Children weren’t choices in their lives. We were expected and it was an anomaly if a couple had no children or only one. My Dad was different. He wanted us around. He wanted to share his loves and he accepted that I couldn’t or didn’t golf as much as him. He reveled in it when I could join him. He was thrilled when one brother took it up and told me sadly that “Two of my kids do not golf”.
“And I don’t think of Jon is a golfer. He would rather be out in the woods” my Dad told me with a smile that showed disappointment as much as curiosity that anyone would not like golf, given the chance.

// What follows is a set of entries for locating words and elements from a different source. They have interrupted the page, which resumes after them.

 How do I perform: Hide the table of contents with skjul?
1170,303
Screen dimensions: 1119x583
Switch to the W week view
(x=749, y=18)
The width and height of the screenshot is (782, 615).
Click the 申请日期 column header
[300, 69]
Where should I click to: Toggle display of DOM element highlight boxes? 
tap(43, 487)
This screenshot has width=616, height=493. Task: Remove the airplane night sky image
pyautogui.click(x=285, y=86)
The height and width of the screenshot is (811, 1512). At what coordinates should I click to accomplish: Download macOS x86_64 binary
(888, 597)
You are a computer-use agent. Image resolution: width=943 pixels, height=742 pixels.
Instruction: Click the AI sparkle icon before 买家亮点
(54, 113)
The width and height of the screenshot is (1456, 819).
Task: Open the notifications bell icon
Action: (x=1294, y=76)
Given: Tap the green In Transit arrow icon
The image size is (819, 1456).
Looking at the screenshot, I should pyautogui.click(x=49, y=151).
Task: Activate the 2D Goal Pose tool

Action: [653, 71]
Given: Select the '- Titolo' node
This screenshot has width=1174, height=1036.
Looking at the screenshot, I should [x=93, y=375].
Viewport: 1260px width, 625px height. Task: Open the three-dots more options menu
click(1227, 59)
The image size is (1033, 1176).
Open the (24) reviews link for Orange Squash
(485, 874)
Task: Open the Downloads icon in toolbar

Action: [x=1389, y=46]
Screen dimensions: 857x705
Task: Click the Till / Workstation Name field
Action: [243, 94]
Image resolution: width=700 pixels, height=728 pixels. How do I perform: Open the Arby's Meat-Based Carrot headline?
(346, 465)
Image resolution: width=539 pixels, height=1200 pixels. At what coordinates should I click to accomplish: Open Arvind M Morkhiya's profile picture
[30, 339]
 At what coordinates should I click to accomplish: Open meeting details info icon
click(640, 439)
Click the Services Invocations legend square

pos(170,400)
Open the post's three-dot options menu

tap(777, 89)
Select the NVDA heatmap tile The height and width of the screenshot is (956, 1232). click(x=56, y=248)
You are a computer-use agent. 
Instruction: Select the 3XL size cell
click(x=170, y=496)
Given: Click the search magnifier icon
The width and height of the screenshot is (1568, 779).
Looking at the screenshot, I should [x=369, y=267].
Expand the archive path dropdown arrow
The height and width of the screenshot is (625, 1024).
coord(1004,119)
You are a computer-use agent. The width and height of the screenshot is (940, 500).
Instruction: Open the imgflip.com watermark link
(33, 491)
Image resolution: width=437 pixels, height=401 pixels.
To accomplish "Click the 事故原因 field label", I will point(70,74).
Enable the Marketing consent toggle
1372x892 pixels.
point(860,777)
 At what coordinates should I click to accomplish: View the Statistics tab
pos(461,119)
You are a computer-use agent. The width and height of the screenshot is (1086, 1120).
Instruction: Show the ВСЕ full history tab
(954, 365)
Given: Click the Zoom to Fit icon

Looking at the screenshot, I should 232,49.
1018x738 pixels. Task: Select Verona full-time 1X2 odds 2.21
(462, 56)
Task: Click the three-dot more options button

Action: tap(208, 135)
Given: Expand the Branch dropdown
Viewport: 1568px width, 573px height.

He wanted to be near us. He always teared up when I left him to go back to school or back to Colorado to get back to my job. He would get angry you didn’t have more time off to spend with us “Is that SOB boss of yours not giving you time off?!” But he was accepting of my independence and life across the country. Given the chance, I think he would have driven out to see me more often.
I wish I had more time golfing with Dad. Golfing, skiing, and fishing were his favorite activities and he loved sharing them with his kids. I wish I had more time. We carry these loved activities forward with our kids to hopefully share with their kids: skiing, golfing, fishing, travelling, cooking, whatever. That is a way of being with our ancestors and bringing the family lore down to our children. When I ski with my kids, Dad comes along in my heart; I remember to comment on my gratitude for the gorgeous blue sky and tall pine trees from the lift. I think of him often when I take my daughter fishing- he is there helping me get the bait on the line. When Dillon golfs with his buddy who drank too much, my Dad is there too.
Five years later, I still ask Dad “Where am I? What am I doing wrong? Tell me something!” I hear his calm response “You are fine, keep your head down and just keep practicing.”